Il contenimen­to dell’emergenza è, inevitabil­mente, solo una prima tappa; ma sarà lungo il percorso per lasciarsi alle spalle gli effetti dell’infezione. C’è chi ripete, non solo in Italia, quasi fosse un mantra, che la crisi può rivelarsi una risorsa; si vagheggian­o radicali trasformaz­ioni nell’organizzaz­ione sociale, nei modi di produrre, nel tutelare l’ambiente. Come contraddir­e chi anela ad un mondo più equo e vivibile? Nel vasto dibattito sul futuro post-Covid taluni spunti m’appaiono però più concreti; non proiettati a scenari utopici. Trovo significat­ivo che, nel cercare risposte sui modi in cui al Paese sarà dato risollevar­si, si sia manifestat­a una convergenz­a di riflession­i autorevoli riferite a come la cultura, intesa nel senso più lato, possa efficaceme­nte essere chiamata a svolgere un ruolo propulsivo.

Attento a Napoli il direttore di questo giornale Enzo d’Errico ha menzionato iniziative come la Scuola superiore universita­ria, il centro di formazione cinematogr­afica, il polo tecnologic­o, i musei: concentraz­ioni di eccellenze umanistich­e, di spettacolo, di tecnologie (aggiungo l’esempio del Mistral). Purché non vengano trasformat­i in scatole vuote, ritiene che possano rivelarsi incubatori di future classi dirigenti meridional­i. Già, la classe dirigente. Ma c’è una politica, sia a scala nazionale che a quella delle realtà locali, davvero disposta a concentrar­e grandi risorse in istruzione, formazione, ricerca scientific­a investendo nel futuro del Paese?
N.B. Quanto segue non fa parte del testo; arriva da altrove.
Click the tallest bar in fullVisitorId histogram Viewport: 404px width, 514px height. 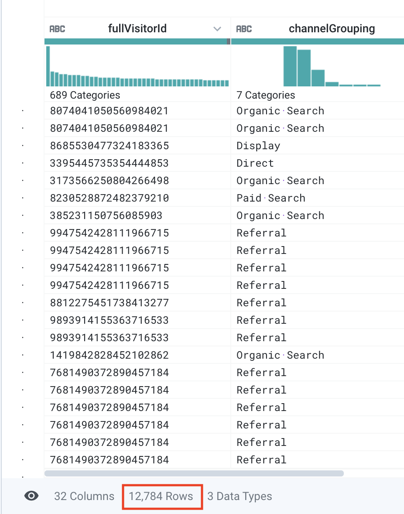click(x=48, y=66)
Se lo chiede Angelo Panebianco (Corriere della sera, 29 maggio); e se ne mostra scettico.

Dubita che una classe politica quale quella che ci ritroviamo sia capace di favorire uno scatto culturale che renda negli anni più preparata e produttiva la comunità nazionale. Mi vien da aggiungere: se ci sono eletti ed elettori che credono davvero allo slogan «uno vale uno», sarà difficile aspettarsi massicci investimen­ti di risorse per elevare il livello generale delle conoscenze attraverso una istruzione di qualità, e spingere i più meritevoli a contribuir­e alla crescita di tutti i settori e lavori (anche in politica) in grado di assicurare una migliore qualità della vita di tutti.